There's something about the smell of books... Umberto Eco said, "I love the smell of book ink in the morning." And, Ray Bradbury said, "Do you know that books smell like nutmeg or some spice from a foreign land? I loved to smell them when I was a boy. Lord, there were a lot of lovely books once, before we let them go."
I don't recall the first time I recognized that smell. At some point, I just began to yearn after it--to eagerly await the next time I'd visit a library or bookstore. You can tell a lot about a book by the smell. The newness may emanate from the book (crisp pages, ink, and stiff binding), or the leather may give off a musty or sweet odor. It's not always easy to explain...
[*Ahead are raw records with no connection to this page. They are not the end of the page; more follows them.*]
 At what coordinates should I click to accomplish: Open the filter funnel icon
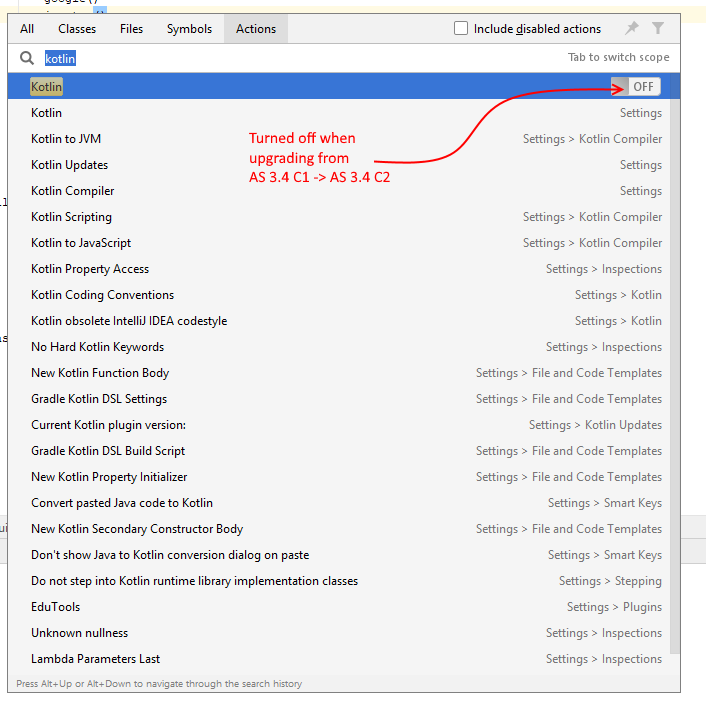(x=658, y=29)
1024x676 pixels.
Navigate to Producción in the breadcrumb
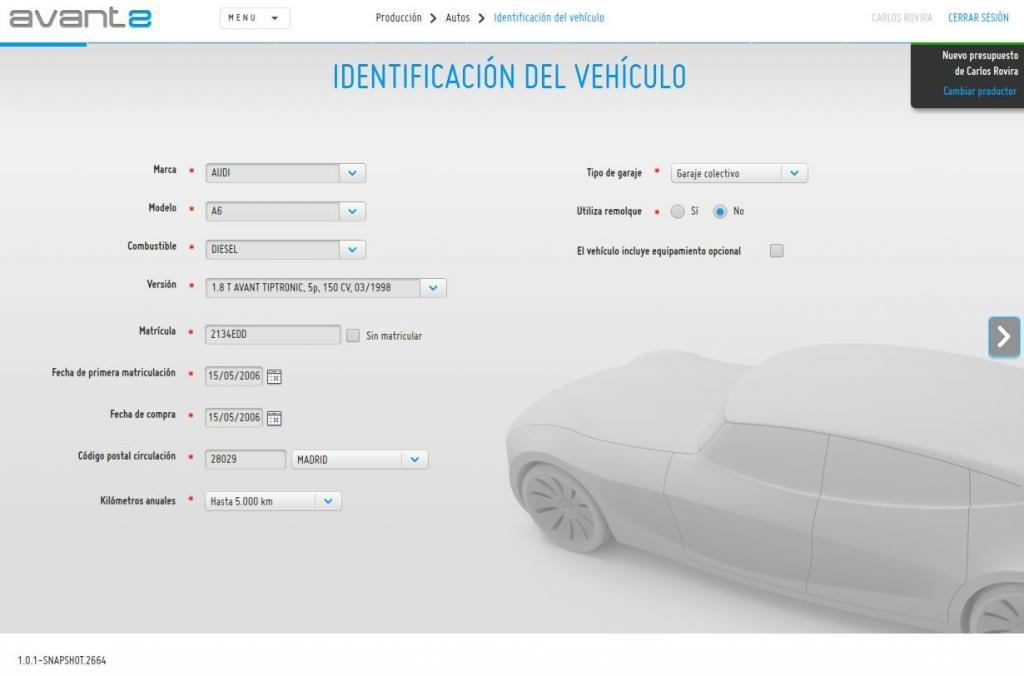[399, 17]
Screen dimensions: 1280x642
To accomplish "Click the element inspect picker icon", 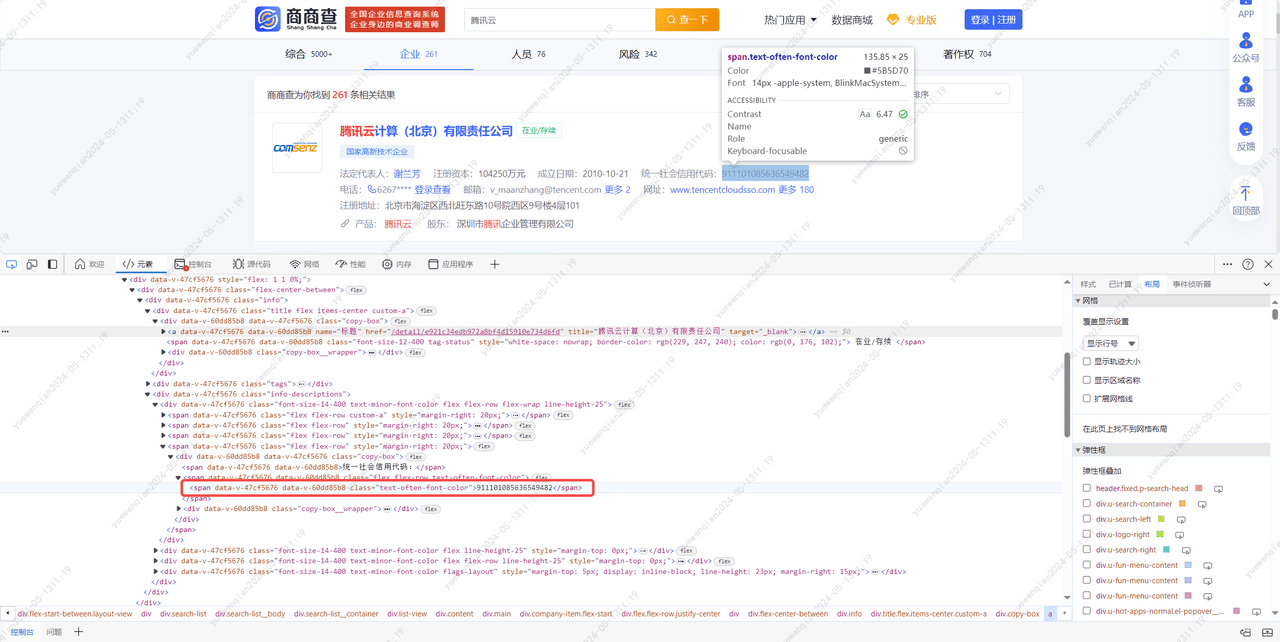I will 12,264.
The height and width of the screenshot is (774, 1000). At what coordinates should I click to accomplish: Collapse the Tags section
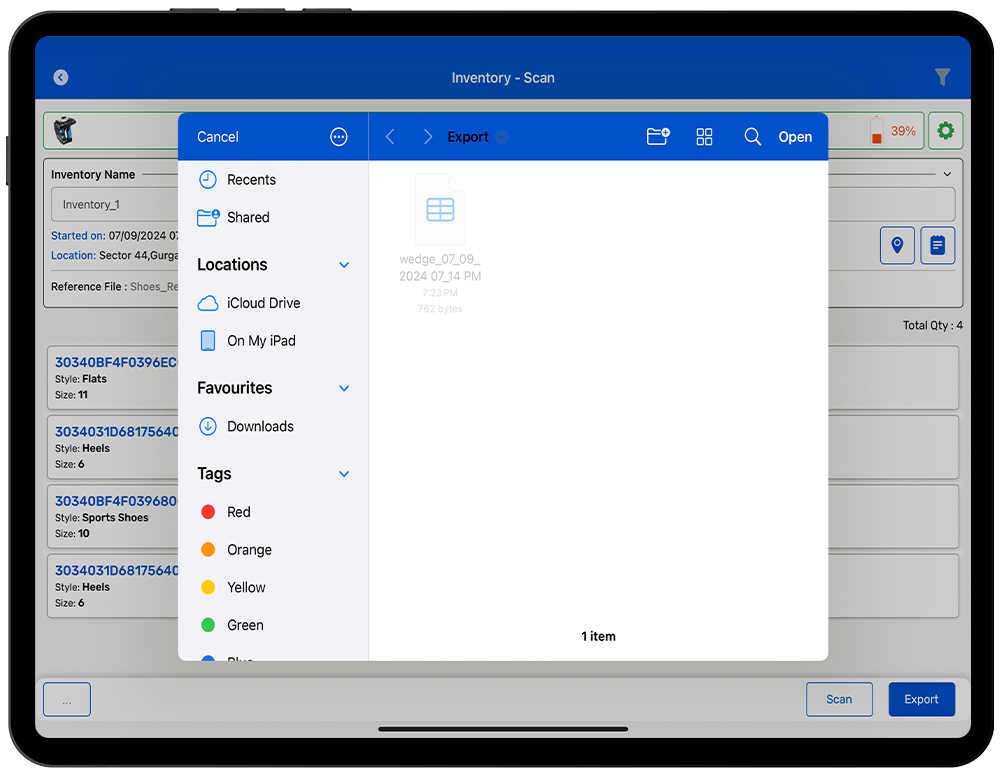tap(344, 474)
In Quiet, Please: Dispatches From A Public Librarian, Scott Douglas said, "There was the smell of old books, a smell that has a way of making all libraries seem the same. Some say that smell is asbestos." Or some might just say: "It smells OLD."
Even now, I love the smell of books--old and new. George Robert Gissing said, "I know every book of mine by its smell, and I have but to put my nose between the pages to be reminded of all sorts of things."
I guess I'm not the only one who loves the smell of books...
There's even a bookish fragrance, according to The Independent. And, yes, I'm sure it's one of those smells that only a book-geekish bibliophile could possibly love (but I adore the idea). I'm envious enough that he has more than 300,000 books in his library, but now he's working on a book-inspired fragrance. "The book-aholic has found the cure for everyone who misses the smell of paper in these digital times: a perfume that smells of books, thanks to a 'fatty' olfactory mark."
And, no, I don't think it's a strange thing at all. Do you?